Data records ->

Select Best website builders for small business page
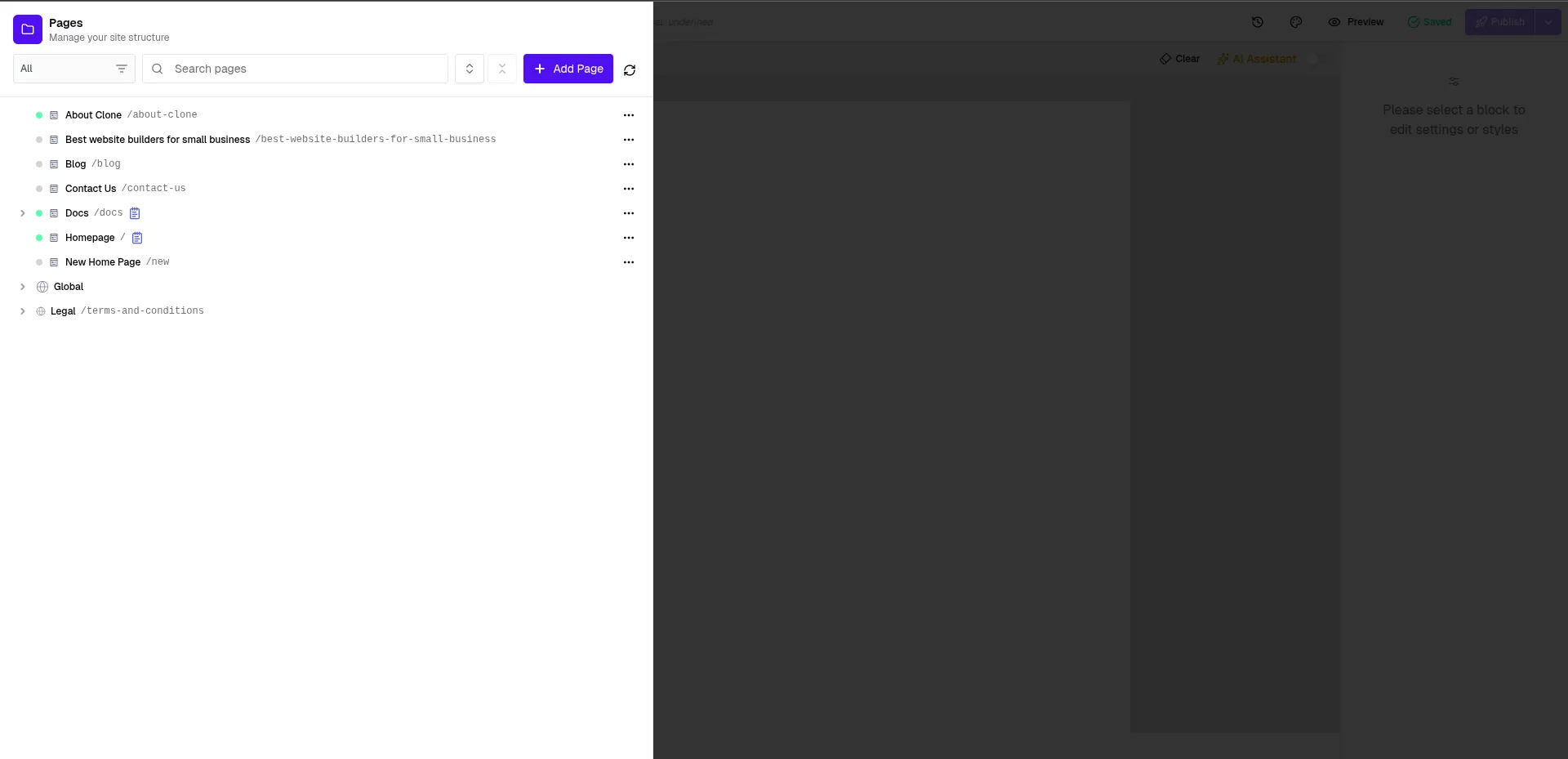(x=158, y=140)
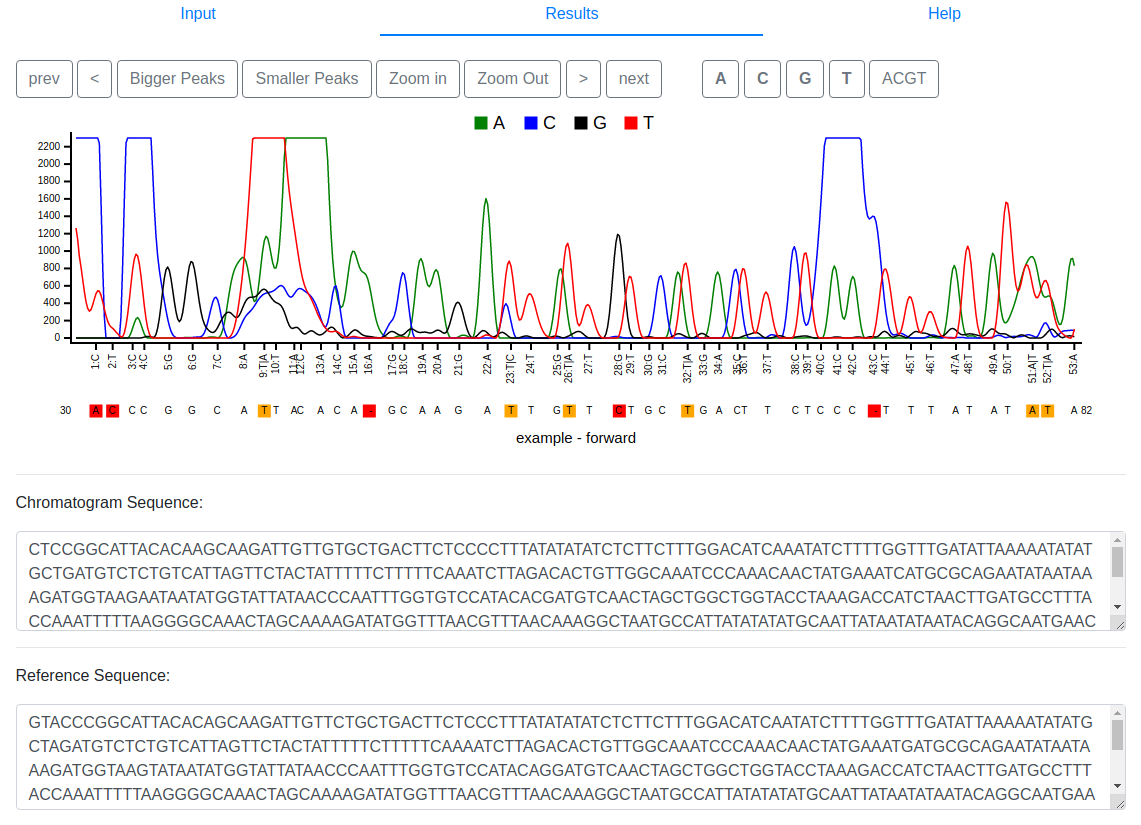The width and height of the screenshot is (1141, 825).
Task: Shrink peaks using Smaller Peaks
Action: click(x=307, y=79)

Description of the task ->
Copy each line of the records above without change, but do not include any picture.

Exercise result ->
Select Best website builders for small business page
(x=158, y=140)
The width and height of the screenshot is (1141, 825).
Task: Shrink peaks using Smaller Peaks
Action: click(x=307, y=79)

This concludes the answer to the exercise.